» **Data supplied**:

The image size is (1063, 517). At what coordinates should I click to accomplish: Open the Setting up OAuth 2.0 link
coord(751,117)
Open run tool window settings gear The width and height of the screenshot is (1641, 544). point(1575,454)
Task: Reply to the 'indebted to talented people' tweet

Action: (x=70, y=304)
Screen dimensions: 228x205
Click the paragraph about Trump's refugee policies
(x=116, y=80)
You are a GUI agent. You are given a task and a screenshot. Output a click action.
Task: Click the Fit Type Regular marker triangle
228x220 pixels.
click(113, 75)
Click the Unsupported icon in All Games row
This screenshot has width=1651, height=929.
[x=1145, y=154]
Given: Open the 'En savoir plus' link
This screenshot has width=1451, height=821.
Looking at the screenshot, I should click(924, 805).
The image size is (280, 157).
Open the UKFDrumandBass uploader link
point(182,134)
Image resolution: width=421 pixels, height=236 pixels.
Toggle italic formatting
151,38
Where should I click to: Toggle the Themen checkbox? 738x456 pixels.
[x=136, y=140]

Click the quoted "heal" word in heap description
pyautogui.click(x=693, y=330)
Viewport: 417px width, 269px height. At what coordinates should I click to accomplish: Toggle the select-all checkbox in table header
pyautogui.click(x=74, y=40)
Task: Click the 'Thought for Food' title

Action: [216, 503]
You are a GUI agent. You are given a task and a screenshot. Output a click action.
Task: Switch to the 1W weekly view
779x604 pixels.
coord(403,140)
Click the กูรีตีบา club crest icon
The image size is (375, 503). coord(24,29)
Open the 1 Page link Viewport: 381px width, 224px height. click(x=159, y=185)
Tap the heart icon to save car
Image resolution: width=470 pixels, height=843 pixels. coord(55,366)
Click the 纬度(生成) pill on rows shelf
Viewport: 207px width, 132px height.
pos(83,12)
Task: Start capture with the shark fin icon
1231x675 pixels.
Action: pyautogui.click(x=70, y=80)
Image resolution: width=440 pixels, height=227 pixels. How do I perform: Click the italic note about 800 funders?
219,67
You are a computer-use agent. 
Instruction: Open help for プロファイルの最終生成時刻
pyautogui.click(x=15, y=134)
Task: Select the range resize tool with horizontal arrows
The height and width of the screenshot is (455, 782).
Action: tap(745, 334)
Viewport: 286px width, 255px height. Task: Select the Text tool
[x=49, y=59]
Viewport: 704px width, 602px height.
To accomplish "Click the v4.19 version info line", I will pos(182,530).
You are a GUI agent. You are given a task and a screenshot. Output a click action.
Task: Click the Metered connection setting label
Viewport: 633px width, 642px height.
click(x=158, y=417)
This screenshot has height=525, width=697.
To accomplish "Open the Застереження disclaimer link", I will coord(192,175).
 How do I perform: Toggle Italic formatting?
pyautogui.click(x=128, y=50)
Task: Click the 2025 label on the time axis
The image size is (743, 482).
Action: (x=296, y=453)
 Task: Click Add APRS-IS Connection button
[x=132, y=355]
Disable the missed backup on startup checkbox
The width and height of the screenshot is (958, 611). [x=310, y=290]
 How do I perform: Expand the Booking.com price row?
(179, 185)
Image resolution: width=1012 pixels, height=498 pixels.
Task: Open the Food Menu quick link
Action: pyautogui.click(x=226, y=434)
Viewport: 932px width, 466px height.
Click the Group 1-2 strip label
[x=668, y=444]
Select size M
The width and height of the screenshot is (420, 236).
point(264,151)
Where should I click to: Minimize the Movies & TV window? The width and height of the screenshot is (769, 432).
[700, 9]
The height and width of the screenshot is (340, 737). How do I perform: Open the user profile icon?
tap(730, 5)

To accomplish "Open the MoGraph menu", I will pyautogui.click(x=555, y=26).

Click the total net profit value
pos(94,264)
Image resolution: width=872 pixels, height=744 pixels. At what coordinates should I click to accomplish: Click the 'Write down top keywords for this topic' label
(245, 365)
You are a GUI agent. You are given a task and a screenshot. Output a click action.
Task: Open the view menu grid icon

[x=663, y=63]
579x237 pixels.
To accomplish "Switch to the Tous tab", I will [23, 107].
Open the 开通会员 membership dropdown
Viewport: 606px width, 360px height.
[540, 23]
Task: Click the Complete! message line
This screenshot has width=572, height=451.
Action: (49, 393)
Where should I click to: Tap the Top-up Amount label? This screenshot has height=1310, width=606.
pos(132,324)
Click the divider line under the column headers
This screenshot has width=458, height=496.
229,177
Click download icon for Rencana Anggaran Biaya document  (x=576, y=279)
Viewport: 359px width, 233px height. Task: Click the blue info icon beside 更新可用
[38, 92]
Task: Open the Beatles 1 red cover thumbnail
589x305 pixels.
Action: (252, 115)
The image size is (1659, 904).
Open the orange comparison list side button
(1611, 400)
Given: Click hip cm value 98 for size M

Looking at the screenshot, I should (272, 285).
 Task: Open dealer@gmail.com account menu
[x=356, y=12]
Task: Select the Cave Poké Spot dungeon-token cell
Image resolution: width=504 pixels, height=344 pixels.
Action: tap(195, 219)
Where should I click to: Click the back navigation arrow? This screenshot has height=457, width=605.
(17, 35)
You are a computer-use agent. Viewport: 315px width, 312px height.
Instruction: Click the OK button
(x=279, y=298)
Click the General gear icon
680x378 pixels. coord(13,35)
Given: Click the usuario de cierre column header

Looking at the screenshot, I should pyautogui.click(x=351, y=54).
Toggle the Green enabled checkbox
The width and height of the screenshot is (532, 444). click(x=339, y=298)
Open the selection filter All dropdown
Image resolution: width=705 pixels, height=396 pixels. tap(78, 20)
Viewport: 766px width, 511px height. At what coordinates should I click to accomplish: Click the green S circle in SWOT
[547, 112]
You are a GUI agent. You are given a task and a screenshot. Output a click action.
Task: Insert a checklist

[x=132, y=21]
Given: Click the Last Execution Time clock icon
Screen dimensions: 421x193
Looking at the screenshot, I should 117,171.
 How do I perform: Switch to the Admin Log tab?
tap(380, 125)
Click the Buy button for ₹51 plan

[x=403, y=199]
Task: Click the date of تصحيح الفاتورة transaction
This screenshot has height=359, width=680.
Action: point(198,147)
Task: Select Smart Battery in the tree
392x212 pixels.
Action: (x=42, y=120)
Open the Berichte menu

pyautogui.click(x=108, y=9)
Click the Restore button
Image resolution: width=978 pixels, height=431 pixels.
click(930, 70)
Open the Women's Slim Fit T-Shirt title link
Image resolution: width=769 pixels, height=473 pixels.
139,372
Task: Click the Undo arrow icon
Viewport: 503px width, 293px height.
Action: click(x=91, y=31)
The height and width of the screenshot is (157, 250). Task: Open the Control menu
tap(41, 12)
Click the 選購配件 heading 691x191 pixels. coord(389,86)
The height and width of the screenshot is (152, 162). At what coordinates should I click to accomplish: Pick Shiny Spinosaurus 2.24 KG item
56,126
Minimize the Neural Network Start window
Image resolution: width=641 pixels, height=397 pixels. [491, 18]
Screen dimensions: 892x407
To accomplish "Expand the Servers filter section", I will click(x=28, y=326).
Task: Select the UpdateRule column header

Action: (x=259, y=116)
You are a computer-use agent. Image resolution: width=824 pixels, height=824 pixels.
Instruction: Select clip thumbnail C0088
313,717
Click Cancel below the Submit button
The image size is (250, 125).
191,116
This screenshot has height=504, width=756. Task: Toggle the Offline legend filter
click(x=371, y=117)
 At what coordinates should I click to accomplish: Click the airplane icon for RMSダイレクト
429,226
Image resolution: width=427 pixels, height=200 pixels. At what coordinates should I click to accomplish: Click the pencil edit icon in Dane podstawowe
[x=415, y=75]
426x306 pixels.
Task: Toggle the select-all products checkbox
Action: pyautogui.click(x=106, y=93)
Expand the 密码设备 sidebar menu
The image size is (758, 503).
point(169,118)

» **What to produce**: Every line must be copied exactly as it stands above.

» **Answer to the exercise**:
The image size is (1063, 517). At what coordinates should I click to accomplish: Open the Setting up OAuth 2.0 link
coord(751,117)
Open run tool window settings gear The width and height of the screenshot is (1641, 544). point(1575,454)
Task: Reply to the 'indebted to talented people' tweet

Action: (x=70, y=304)
Screen dimensions: 228x205
Click the paragraph about Trump's refugee policies
(x=116, y=80)
You are a GUI agent. You are given a task and a screenshot. Output a click action.
Task: Click the Fit Type Regular marker triangle
228x220 pixels.
click(113, 75)
Click the Unsupported icon in All Games row
This screenshot has width=1651, height=929.
[x=1145, y=154]
Given: Open the 'En savoir plus' link
This screenshot has width=1451, height=821.
Looking at the screenshot, I should click(924, 805).
The image size is (280, 157).
Open the UKFDrumandBass uploader link
point(182,134)
Image resolution: width=421 pixels, height=236 pixels.
Toggle italic formatting
151,38
Where should I click to: Toggle the Themen checkbox? 738x456 pixels.
[x=136, y=140]

Click the quoted "heal" word in heap description
pyautogui.click(x=693, y=330)
Viewport: 417px width, 269px height. At what coordinates should I click to accomplish: Toggle the select-all checkbox in table header
pyautogui.click(x=74, y=40)
Task: Click the 'Thought for Food' title

Action: [216, 503]
You are a GUI agent. You are given a task and a screenshot. Output a click action.
Task: Switch to the 1W weekly view
779x604 pixels.
coord(403,140)
Click the กูรีตีบา club crest icon
The image size is (375, 503). coord(24,29)
Open the 1 Page link Viewport: 381px width, 224px height. click(x=159, y=185)
Tap the heart icon to save car
Image resolution: width=470 pixels, height=843 pixels. coord(55,366)
Click the 纬度(生成) pill on rows shelf
Viewport: 207px width, 132px height.
pos(83,12)
Task: Start capture with the shark fin icon
1231x675 pixels.
Action: pyautogui.click(x=70, y=80)
Image resolution: width=440 pixels, height=227 pixels. How do I perform: Click the italic note about 800 funders?
219,67
You are a computer-use agent. 
Instruction: Open help for プロファイルの最終生成時刻
pyautogui.click(x=15, y=134)
Task: Select the range resize tool with horizontal arrows
The height and width of the screenshot is (455, 782).
Action: tap(745, 334)
Viewport: 286px width, 255px height. Task: Select the Text tool
[x=49, y=59]
Viewport: 704px width, 602px height.
To accomplish "Click the v4.19 version info line", I will pos(182,530).
You are a GUI agent. You are given a task and a screenshot. Output a click action.
Task: Click the Metered connection setting label
Viewport: 633px width, 642px height.
click(x=158, y=417)
This screenshot has height=525, width=697.
To accomplish "Open the Застереження disclaimer link", I will coord(192,175).
 How do I perform: Toggle Italic formatting?
pyautogui.click(x=128, y=50)
Task: Click the 2025 label on the time axis
The image size is (743, 482).
Action: (x=296, y=453)
 Task: Click Add APRS-IS Connection button
[x=132, y=355]
Disable the missed backup on startup checkbox
The width and height of the screenshot is (958, 611). [x=310, y=290]
 How do I perform: Expand the Booking.com price row?
(179, 185)
Image resolution: width=1012 pixels, height=498 pixels.
Task: Open the Food Menu quick link
Action: pyautogui.click(x=226, y=434)
Viewport: 932px width, 466px height.
Click the Group 1-2 strip label
[x=668, y=444]
Select size M
The width and height of the screenshot is (420, 236).
point(264,151)
Where should I click to: Minimize the Movies & TV window? The width and height of the screenshot is (769, 432).
[700, 9]
The height and width of the screenshot is (340, 737). How do I perform: Open the user profile icon?
tap(730, 5)

To accomplish "Open the MoGraph menu", I will pyautogui.click(x=555, y=26).

Click the total net profit value
pos(94,264)
Image resolution: width=872 pixels, height=744 pixels. At what coordinates should I click to accomplish: Click the 'Write down top keywords for this topic' label
(245, 365)
You are a GUI agent. You are given a task and a screenshot. Output a click action.
Task: Open the view menu grid icon

[x=663, y=63]
579x237 pixels.
To accomplish "Switch to the Tous tab", I will [23, 107].
Open the 开通会员 membership dropdown
Viewport: 606px width, 360px height.
[540, 23]
Task: Click the Complete! message line
This screenshot has width=572, height=451.
Action: (49, 393)
Where should I click to: Tap the Top-up Amount label? This screenshot has height=1310, width=606.
pos(132,324)
Click the divider line under the column headers
This screenshot has width=458, height=496.
229,177
Click download icon for Rencana Anggaran Biaya document  (x=576, y=279)
Viewport: 359px width, 233px height. Task: Click the blue info icon beside 更新可用
[38, 92]
Task: Open the Beatles 1 red cover thumbnail
589x305 pixels.
Action: (252, 115)
The image size is (1659, 904).
Open the orange comparison list side button
(1611, 400)
Given: Click hip cm value 98 for size M

Looking at the screenshot, I should (272, 285).
 Task: Open dealer@gmail.com account menu
[x=356, y=12]
Task: Select the Cave Poké Spot dungeon-token cell
Image resolution: width=504 pixels, height=344 pixels.
Action: tap(195, 219)
Where should I click to: Click the back navigation arrow? This screenshot has height=457, width=605.
(17, 35)
You are a computer-use agent. Viewport: 315px width, 312px height.
Instruction: Click the OK button
(x=279, y=298)
Click the General gear icon
680x378 pixels. coord(13,35)
Given: Click the usuario de cierre column header

Looking at the screenshot, I should pyautogui.click(x=351, y=54).
Toggle the Green enabled checkbox
The width and height of the screenshot is (532, 444). click(x=339, y=298)
Open the selection filter All dropdown
Image resolution: width=705 pixels, height=396 pixels. tap(78, 20)
Viewport: 766px width, 511px height. At what coordinates should I click to accomplish: Click the green S circle in SWOT
[547, 112]
You are a GUI agent. You are given a task and a screenshot. Output a click action.
Task: Insert a checklist

[x=132, y=21]
Given: Click the Last Execution Time clock icon
Screen dimensions: 421x193
Looking at the screenshot, I should 117,171.
 How do I perform: Switch to the Admin Log tab?
tap(380, 125)
Click the Buy button for ₹51 plan

[x=403, y=199]
Task: Click the date of تصحيح الفاتورة transaction
This screenshot has height=359, width=680.
Action: point(198,147)
Task: Select Smart Battery in the tree
392x212 pixels.
Action: (x=42, y=120)
Open the Berichte menu

pyautogui.click(x=108, y=9)
Click the Restore button
Image resolution: width=978 pixels, height=431 pixels.
click(930, 70)
Open the Women's Slim Fit T-Shirt title link
Image resolution: width=769 pixels, height=473 pixels.
139,372
Task: Click the Undo arrow icon
Viewport: 503px width, 293px height.
Action: click(x=91, y=31)
The height and width of the screenshot is (157, 250). Task: Open the Control menu
tap(41, 12)
Click the 選購配件 heading 691x191 pixels. coord(389,86)
The height and width of the screenshot is (152, 162). At what coordinates should I click to accomplish: Pick Shiny Spinosaurus 2.24 KG item
56,126
Minimize the Neural Network Start window
Image resolution: width=641 pixels, height=397 pixels. [491, 18]
Screen dimensions: 892x407
To accomplish "Expand the Servers filter section", I will click(x=28, y=326).
Task: Select the UpdateRule column header

Action: (x=259, y=116)
You are a computer-use agent. Image resolution: width=824 pixels, height=824 pixels.
Instruction: Select clip thumbnail C0088
313,717
Click Cancel below the Submit button
The image size is (250, 125).
191,116
This screenshot has height=504, width=756. Task: Toggle the Offline legend filter
click(x=371, y=117)
 At what coordinates should I click to accomplish: Click the airplane icon for RMSダイレクト
429,226
Image resolution: width=427 pixels, height=200 pixels. At what coordinates should I click to accomplish: Click the pencil edit icon in Dane podstawowe
[x=415, y=75]
426x306 pixels.
Task: Toggle the select-all products checkbox
Action: pyautogui.click(x=106, y=93)
Expand the 密码设备 sidebar menu
The image size is (758, 503).
point(169,118)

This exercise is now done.